### WORK REQUEST
From the first line of the records below through the line containing "返回列表 (823, 703)", copy everything exactly and nothing more.

### GIVEN RECORDS
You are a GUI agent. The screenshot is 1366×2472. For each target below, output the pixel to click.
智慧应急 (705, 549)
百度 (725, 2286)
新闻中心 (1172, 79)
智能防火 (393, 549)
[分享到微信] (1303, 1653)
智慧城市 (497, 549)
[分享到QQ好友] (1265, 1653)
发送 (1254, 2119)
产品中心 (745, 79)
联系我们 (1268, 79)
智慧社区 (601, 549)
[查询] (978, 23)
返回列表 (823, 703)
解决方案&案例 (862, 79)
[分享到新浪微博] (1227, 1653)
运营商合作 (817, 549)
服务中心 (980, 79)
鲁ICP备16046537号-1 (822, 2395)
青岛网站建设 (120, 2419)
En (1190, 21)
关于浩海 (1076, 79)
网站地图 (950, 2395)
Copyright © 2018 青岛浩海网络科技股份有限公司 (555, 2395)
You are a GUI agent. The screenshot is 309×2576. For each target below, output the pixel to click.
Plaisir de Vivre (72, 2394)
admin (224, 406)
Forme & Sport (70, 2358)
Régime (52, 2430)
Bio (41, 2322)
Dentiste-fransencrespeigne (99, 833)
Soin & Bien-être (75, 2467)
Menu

### TASK OUTPUT
You are a GUI agent. The screenshot is 1366×2472. For each target below, output the pixel to click.
智慧应急 (705, 549)
百度 (725, 2286)
新闻中心 (1172, 79)
智能防火 (393, 549)
[分享到微信] (1303, 1653)
智慧城市 (497, 549)
[分享到QQ好友] (1265, 1653)
发送 (1254, 2119)
产品中心 (745, 79)
联系我们 (1268, 79)
智慧社区 (601, 549)
[查询] (978, 23)
返回列表 (823, 703)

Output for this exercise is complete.